Dan Meyer’s recent post got me thinking. I commented there, but for my own recording purposes, I’ll expand here.
When I first went to Europe, I had never been on a subway. Well, actually that’s a lie. As a junior in college I interviewed on Wall St. for a programming job. It was my first time in NYC and I had no clue how the subways worked. I walked two miles to Times Square before realizing if I was going to catch my taxi back to the airport on time I would not be able to just walk. So, I jumped on the subway having very little idea of how it worked other than the fact that I was following the stops in the reverse order that I walked them towards Times Square. I never understood the map.

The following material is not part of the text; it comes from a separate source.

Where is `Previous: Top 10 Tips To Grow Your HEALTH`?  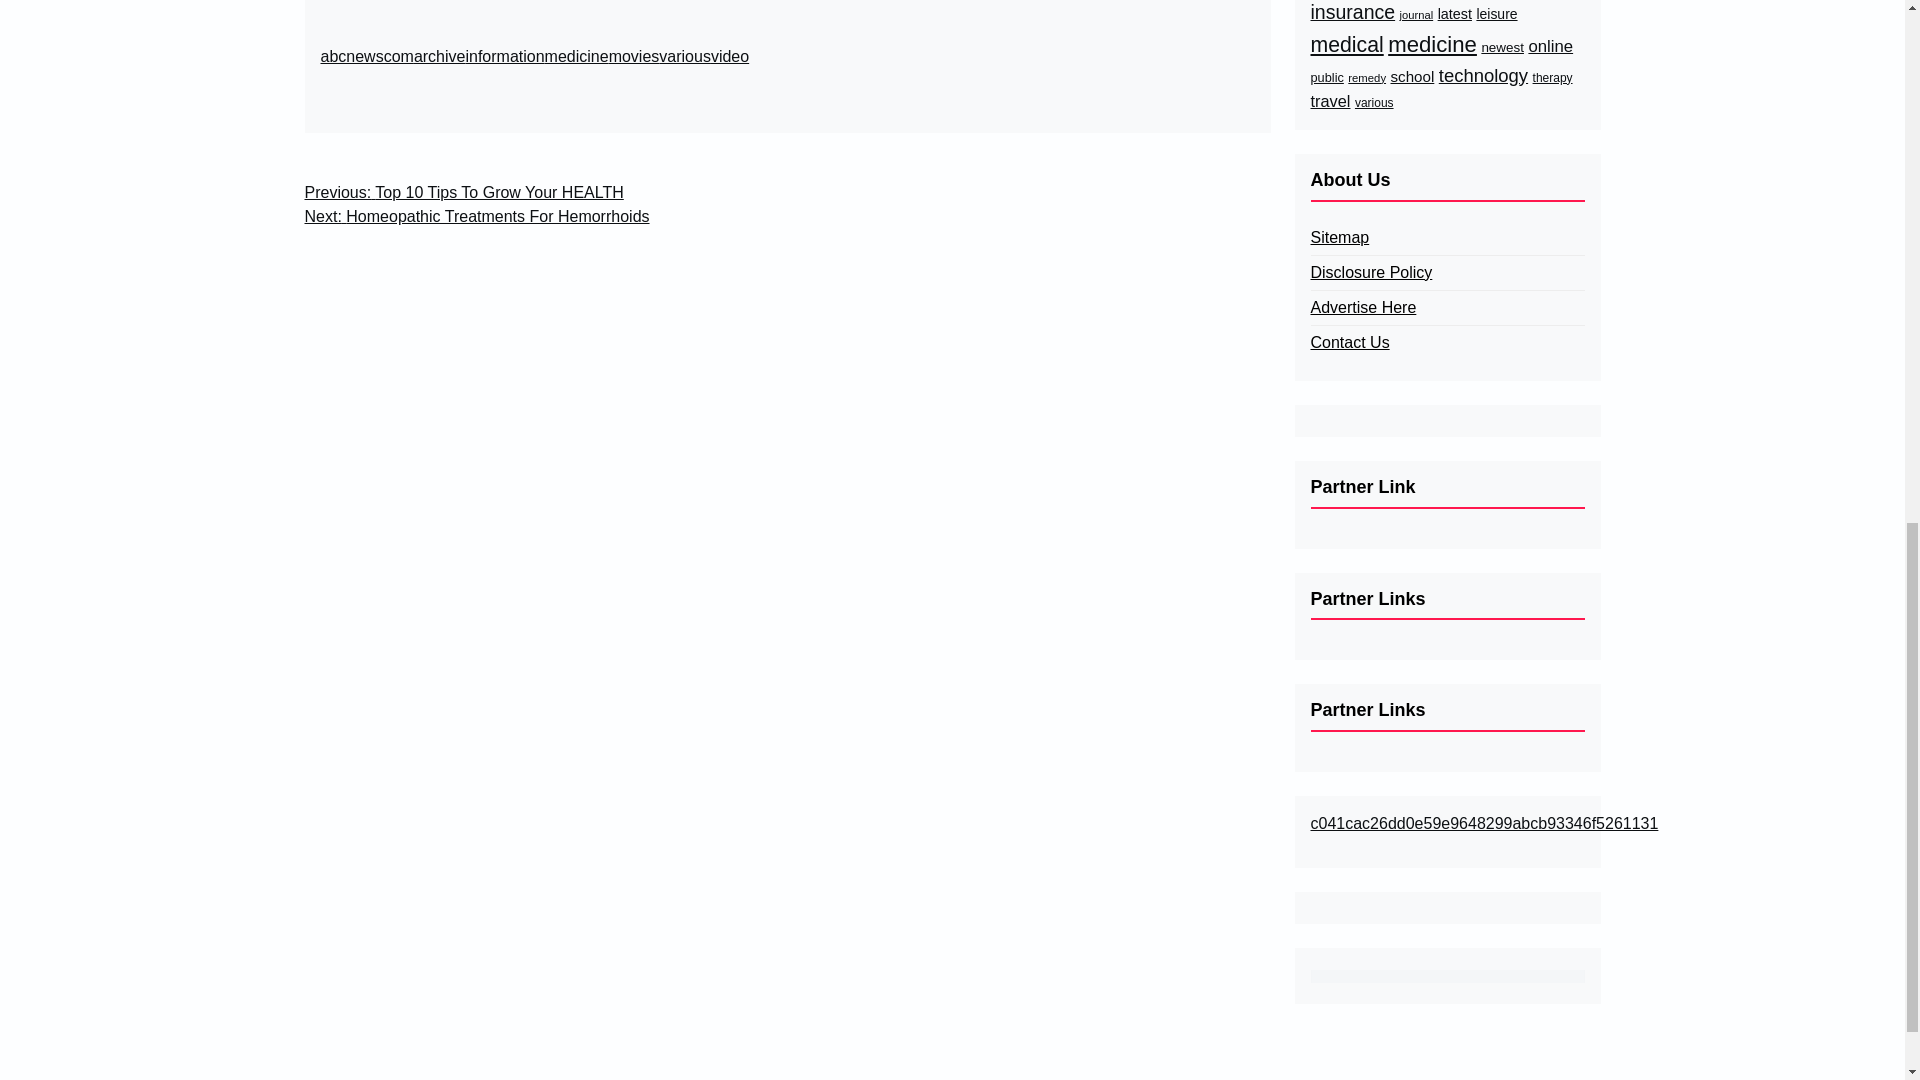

In Europe, I became an expert at subway maps because I had to. However, at the time, and even now, I think I would have preferred the first representation of the map over the second.
- When deciding between walking and riding the train, the first map gives you a better idea.
- There’s no easy way to understand the layout of the city from the second map.
I remember in Paris we had no idea how far north our hostel was because all we knew was it was right next to a Metro station. When, on the last day, we decided to go to the Sacre-Coeur, we were surprised it was such a short ride – less than 5 minutes. The representation of the subway map hid from us our location in the city!!! It was one of those strange experiences and looking back on it, it’s pretty awesome to see all these connections to how we teach abstraction.
I’m pretty sure my students would agree with me that the first representation is better. The question I would then pose to them is, if the first representation is better, why does every subway system in the world now use the second representation?